SOURCE DATA: Begin

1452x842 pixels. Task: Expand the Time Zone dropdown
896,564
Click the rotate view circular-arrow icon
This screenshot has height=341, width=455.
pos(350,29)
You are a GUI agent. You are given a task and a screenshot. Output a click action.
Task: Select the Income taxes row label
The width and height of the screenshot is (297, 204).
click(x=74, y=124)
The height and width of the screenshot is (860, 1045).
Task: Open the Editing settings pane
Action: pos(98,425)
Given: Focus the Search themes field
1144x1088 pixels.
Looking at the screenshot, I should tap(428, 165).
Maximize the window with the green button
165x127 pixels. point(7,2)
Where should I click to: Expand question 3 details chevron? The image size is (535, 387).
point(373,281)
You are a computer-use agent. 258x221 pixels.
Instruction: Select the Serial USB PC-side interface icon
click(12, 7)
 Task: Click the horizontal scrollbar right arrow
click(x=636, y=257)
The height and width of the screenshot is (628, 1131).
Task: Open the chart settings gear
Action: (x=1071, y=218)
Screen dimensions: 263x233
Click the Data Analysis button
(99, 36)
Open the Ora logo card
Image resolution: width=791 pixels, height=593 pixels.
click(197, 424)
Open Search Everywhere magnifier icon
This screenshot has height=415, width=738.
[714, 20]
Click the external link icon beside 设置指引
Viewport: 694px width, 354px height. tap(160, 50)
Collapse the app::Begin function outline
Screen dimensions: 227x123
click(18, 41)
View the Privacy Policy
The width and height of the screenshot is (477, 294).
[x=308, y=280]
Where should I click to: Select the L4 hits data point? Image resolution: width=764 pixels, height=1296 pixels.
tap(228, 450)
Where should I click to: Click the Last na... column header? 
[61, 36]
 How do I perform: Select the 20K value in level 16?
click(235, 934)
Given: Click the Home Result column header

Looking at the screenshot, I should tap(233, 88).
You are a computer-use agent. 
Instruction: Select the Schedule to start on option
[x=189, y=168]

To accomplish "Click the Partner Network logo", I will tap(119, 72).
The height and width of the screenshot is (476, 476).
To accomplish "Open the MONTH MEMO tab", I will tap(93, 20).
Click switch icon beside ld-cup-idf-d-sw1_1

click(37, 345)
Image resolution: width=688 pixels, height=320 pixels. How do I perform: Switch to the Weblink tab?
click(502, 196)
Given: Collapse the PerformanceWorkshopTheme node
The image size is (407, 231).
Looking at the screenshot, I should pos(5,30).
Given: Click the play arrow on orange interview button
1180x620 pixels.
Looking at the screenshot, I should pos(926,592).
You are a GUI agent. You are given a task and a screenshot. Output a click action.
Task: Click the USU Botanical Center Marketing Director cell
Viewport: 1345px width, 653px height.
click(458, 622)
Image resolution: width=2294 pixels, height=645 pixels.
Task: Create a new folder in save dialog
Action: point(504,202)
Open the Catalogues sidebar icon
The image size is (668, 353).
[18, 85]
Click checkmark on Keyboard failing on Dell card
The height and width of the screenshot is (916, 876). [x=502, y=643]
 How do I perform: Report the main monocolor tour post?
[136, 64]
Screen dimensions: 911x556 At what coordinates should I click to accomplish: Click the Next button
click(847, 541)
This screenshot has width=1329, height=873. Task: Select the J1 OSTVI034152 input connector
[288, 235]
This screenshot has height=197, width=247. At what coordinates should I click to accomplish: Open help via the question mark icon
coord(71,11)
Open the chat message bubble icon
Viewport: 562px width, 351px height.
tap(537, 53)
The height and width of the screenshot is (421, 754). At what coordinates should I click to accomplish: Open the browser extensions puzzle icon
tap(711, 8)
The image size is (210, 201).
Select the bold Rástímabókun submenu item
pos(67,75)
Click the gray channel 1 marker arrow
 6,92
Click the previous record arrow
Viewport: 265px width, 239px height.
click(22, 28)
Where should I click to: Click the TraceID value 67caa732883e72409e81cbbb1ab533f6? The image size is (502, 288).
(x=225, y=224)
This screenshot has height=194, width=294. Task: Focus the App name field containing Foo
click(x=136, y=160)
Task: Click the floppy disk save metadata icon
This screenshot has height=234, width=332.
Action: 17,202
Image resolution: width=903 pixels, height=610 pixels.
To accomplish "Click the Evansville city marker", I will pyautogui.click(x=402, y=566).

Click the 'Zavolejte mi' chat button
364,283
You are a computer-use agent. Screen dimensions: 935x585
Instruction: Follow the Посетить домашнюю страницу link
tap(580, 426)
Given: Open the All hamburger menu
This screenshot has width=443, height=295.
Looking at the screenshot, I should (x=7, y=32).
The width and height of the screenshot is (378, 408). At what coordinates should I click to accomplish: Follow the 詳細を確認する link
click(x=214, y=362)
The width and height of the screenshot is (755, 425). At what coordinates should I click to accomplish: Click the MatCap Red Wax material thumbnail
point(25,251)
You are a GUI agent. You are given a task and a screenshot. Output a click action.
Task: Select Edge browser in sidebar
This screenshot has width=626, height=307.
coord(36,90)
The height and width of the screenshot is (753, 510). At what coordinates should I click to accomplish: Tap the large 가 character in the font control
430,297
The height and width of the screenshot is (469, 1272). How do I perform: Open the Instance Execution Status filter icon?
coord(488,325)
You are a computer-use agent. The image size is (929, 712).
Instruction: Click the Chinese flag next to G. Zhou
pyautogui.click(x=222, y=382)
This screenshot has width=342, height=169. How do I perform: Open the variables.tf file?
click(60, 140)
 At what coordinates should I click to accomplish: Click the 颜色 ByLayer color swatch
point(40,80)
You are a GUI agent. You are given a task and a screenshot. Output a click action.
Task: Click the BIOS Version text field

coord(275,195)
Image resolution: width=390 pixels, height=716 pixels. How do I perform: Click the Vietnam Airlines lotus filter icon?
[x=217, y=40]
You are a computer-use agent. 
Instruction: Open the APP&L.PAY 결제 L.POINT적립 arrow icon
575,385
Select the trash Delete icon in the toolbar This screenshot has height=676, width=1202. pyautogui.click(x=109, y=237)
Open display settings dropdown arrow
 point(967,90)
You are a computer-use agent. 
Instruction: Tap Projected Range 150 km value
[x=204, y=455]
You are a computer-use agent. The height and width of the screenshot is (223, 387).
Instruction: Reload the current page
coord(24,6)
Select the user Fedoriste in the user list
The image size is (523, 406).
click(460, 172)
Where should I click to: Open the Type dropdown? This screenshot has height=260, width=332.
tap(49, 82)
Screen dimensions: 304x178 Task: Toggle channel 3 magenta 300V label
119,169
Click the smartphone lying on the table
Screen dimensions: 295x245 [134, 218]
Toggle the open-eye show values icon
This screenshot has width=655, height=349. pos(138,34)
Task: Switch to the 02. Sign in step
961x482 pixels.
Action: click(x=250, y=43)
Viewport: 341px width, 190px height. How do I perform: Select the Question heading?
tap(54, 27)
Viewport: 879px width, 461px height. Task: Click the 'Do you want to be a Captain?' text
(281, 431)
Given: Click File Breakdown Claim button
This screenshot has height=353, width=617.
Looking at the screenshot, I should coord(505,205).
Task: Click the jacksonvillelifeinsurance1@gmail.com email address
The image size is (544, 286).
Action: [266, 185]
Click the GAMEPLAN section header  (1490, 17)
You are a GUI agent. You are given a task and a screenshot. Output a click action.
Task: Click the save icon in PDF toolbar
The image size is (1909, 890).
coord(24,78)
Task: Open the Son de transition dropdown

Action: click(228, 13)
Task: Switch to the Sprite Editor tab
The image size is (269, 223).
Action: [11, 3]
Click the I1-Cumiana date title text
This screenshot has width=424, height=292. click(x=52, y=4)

SOURCE DATA: End

AIM OF THE EXERCISE: Beginning with the line that contains "Task: Switch to the Sprite Editor tab", return every line through the end of the data above, exactly as written.

OUTPUT FOR THIS TASK:
Task: Switch to the Sprite Editor tab
The image size is (269, 223).
Action: [11, 3]
Click the I1-Cumiana date title text
This screenshot has width=424, height=292. click(x=52, y=4)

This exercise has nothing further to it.